[Start of section]

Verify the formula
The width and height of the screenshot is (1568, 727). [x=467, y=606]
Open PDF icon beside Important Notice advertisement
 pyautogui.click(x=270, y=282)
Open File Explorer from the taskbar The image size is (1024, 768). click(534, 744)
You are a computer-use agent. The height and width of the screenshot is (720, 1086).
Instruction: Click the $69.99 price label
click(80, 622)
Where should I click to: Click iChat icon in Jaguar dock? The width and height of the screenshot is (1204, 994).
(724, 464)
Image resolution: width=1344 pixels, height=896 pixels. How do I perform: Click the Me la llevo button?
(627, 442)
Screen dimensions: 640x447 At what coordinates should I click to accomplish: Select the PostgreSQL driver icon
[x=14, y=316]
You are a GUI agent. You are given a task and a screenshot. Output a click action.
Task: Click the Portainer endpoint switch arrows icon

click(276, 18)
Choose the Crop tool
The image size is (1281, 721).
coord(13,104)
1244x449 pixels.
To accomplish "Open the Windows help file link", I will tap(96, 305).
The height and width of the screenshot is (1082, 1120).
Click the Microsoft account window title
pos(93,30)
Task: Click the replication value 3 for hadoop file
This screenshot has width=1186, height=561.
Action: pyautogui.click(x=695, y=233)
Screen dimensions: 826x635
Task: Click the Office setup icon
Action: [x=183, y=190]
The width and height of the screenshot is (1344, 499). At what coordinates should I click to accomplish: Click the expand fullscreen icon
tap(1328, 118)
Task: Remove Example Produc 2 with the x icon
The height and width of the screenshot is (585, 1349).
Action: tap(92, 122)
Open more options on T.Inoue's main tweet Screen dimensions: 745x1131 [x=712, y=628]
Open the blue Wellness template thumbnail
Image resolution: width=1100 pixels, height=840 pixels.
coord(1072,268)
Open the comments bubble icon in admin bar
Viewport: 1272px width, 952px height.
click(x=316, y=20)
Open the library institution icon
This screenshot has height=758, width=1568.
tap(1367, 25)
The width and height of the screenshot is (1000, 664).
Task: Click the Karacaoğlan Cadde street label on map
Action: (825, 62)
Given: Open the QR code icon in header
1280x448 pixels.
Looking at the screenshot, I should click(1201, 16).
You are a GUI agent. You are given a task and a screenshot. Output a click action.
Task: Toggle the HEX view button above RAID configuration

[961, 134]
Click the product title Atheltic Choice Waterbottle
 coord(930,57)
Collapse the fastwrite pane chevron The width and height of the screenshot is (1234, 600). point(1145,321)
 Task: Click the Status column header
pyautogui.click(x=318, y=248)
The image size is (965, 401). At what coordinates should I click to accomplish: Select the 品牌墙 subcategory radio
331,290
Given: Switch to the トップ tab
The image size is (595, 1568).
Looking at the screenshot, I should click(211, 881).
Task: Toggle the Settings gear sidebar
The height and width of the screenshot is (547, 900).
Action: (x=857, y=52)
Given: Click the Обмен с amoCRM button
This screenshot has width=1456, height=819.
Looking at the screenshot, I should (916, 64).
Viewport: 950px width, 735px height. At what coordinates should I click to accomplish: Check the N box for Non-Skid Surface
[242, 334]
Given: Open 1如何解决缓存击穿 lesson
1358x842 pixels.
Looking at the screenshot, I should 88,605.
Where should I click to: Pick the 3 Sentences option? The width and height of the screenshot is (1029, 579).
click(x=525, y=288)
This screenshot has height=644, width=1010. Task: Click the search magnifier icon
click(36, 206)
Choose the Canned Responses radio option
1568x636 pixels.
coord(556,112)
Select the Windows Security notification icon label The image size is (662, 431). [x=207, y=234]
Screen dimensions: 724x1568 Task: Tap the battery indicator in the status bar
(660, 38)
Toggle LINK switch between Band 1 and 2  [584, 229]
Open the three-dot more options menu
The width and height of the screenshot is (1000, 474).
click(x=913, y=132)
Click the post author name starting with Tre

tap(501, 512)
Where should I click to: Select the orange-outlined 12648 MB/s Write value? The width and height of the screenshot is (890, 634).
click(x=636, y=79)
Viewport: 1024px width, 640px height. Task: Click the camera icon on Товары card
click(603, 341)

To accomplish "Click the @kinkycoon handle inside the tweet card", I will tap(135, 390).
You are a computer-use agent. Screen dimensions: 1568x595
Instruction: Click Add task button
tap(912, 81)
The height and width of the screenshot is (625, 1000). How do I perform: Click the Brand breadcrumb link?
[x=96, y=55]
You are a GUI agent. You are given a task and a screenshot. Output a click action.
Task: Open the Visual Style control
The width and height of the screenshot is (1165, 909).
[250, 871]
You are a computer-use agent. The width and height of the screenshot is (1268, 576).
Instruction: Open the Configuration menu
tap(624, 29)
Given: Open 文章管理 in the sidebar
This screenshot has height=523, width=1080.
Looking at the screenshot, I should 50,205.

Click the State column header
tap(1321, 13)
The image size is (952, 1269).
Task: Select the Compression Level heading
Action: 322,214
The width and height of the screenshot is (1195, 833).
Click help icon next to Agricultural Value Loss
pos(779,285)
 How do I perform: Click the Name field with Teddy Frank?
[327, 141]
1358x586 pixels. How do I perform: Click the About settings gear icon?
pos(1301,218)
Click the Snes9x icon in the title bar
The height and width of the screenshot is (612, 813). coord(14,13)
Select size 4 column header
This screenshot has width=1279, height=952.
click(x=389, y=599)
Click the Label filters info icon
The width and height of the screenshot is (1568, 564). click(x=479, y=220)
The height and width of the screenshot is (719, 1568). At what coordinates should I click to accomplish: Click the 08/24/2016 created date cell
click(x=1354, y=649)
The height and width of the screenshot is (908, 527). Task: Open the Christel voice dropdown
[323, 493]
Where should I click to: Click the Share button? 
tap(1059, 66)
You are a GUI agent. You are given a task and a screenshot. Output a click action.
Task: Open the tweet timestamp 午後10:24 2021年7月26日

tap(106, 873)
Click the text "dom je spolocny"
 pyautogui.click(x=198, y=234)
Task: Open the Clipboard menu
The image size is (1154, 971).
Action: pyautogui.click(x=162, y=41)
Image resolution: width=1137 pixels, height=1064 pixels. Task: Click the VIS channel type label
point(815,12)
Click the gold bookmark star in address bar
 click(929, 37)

[End of section]

Aim of the task:
Using the entries above, print each one again without any alteration.

Answer to this task:
Verify the formula
The width and height of the screenshot is (1568, 727). [x=467, y=606]
Open PDF icon beside Important Notice advertisement
 pyautogui.click(x=270, y=282)
Open File Explorer from the taskbar The image size is (1024, 768). click(534, 744)
You are a computer-use agent. The height and width of the screenshot is (720, 1086).
Instruction: Click the $69.99 price label
click(80, 622)
Where should I click to: Click iChat icon in Jaguar dock? The width and height of the screenshot is (1204, 994).
(724, 464)
Image resolution: width=1344 pixels, height=896 pixels. How do I perform: Click the Me la llevo button?
(627, 442)
Screen dimensions: 640x447 At what coordinates should I click to accomplish: Select the PostgreSQL driver icon
[x=14, y=316]
You are a GUI agent. You are given a task and a screenshot. Output a click action.
Task: Click the Portainer endpoint switch arrows icon

click(276, 18)
Choose the Crop tool
The image size is (1281, 721).
coord(13,104)
1244x449 pixels.
To accomplish "Open the Windows help file link", I will tap(96, 305).
The height and width of the screenshot is (1082, 1120).
Click the Microsoft account window title
pos(93,30)
Task: Click the replication value 3 for hadoop file
This screenshot has width=1186, height=561.
Action: pyautogui.click(x=695, y=233)
Screen dimensions: 826x635
Task: Click the Office setup icon
Action: [x=183, y=190]
The width and height of the screenshot is (1344, 499). At what coordinates should I click to accomplish: Click the expand fullscreen icon
tap(1328, 118)
Task: Remove Example Produc 2 with the x icon
The height and width of the screenshot is (585, 1349).
Action: tap(92, 122)
Open more options on T.Inoue's main tweet Screen dimensions: 745x1131 [x=712, y=628]
Open the blue Wellness template thumbnail
Image resolution: width=1100 pixels, height=840 pixels.
coord(1072,268)
Open the comments bubble icon in admin bar
Viewport: 1272px width, 952px height.
click(x=316, y=20)
Open the library institution icon
This screenshot has height=758, width=1568.
tap(1367, 25)
The width and height of the screenshot is (1000, 664).
Task: Click the Karacaoğlan Cadde street label on map
Action: (825, 62)
Given: Open the QR code icon in header
1280x448 pixels.
Looking at the screenshot, I should click(1201, 16).
You are a GUI agent. You are given a task and a screenshot. Output a click action.
Task: Toggle the HEX view button above RAID configuration

[961, 134]
Click the product title Atheltic Choice Waterbottle
 coord(930,57)
Collapse the fastwrite pane chevron The width and height of the screenshot is (1234, 600). point(1145,321)
 Task: Click the Status column header
pyautogui.click(x=318, y=248)
The image size is (965, 401). At what coordinates should I click to accomplish: Select the 品牌墙 subcategory radio
331,290
Given: Switch to the トップ tab
The image size is (595, 1568).
Looking at the screenshot, I should click(211, 881).
Task: Toggle the Settings gear sidebar
The height and width of the screenshot is (547, 900).
Action: (x=857, y=52)
Given: Click the Обмен с amoCRM button
This screenshot has width=1456, height=819.
Looking at the screenshot, I should (916, 64).
Viewport: 950px width, 735px height. At what coordinates should I click to accomplish: Check the N box for Non-Skid Surface
[242, 334]
Given: Open 1如何解决缓存击穿 lesson
1358x842 pixels.
Looking at the screenshot, I should 88,605.
Where should I click to: Pick the 3 Sentences option? The width and height of the screenshot is (1029, 579).
click(x=525, y=288)
This screenshot has height=644, width=1010. Task: Click the search magnifier icon
click(36, 206)
Choose the Canned Responses radio option
1568x636 pixels.
coord(556,112)
Select the Windows Security notification icon label The image size is (662, 431). [x=207, y=234]
Screen dimensions: 724x1568 Task: Tap the battery indicator in the status bar
(660, 38)
Toggle LINK switch between Band 1 and 2  [584, 229]
Open the three-dot more options menu
The width and height of the screenshot is (1000, 474).
click(x=913, y=132)
Click the post author name starting with Tre

tap(501, 512)
Where should I click to: Select the orange-outlined 12648 MB/s Write value? The width and height of the screenshot is (890, 634).
click(x=636, y=79)
Viewport: 1024px width, 640px height. Task: Click the camera icon on Товары card
click(603, 341)

To accomplish "Click the @kinkycoon handle inside the tweet card", I will tap(135, 390).
You are a computer-use agent. Screen dimensions: 1568x595
Instruction: Click Add task button
tap(912, 81)
The height and width of the screenshot is (625, 1000). How do I perform: Click the Brand breadcrumb link?
[x=96, y=55]
You are a GUI agent. You are given a task and a screenshot. Output a click action.
Task: Open the Visual Style control
The width and height of the screenshot is (1165, 909).
[250, 871]
You are a computer-use agent. The width and height of the screenshot is (1268, 576).
Instruction: Open the Configuration menu
tap(624, 29)
Given: Open 文章管理 in the sidebar
This screenshot has height=523, width=1080.
Looking at the screenshot, I should 50,205.

Click the State column header
tap(1321, 13)
The image size is (952, 1269).
Task: Select the Compression Level heading
Action: 322,214
The width and height of the screenshot is (1195, 833).
Click help icon next to Agricultural Value Loss
pos(779,285)
 How do I perform: Click the Name field with Teddy Frank?
[327, 141]
1358x586 pixels. How do I perform: Click the About settings gear icon?
pos(1301,218)
Click the Snes9x icon in the title bar
The height and width of the screenshot is (612, 813). coord(14,13)
Select size 4 column header
This screenshot has width=1279, height=952.
click(x=389, y=599)
Click the Label filters info icon
The width and height of the screenshot is (1568, 564). click(x=479, y=220)
The height and width of the screenshot is (719, 1568). At what coordinates should I click to accomplish: Click the 08/24/2016 created date cell
click(x=1354, y=649)
The height and width of the screenshot is (908, 527). Task: Open the Christel voice dropdown
[323, 493]
Where should I click to: Click the Share button? 
tap(1059, 66)
You are a GUI agent. You are given a task and a screenshot. Output a click action.
Task: Open the tweet timestamp 午後10:24 2021年7月26日

tap(106, 873)
Click the text "dom je spolocny"
 pyautogui.click(x=198, y=234)
Task: Open the Clipboard menu
The image size is (1154, 971).
Action: pyautogui.click(x=162, y=41)
Image resolution: width=1137 pixels, height=1064 pixels. Task: Click the VIS channel type label
point(815,12)
Click the gold bookmark star in address bar
 click(929, 37)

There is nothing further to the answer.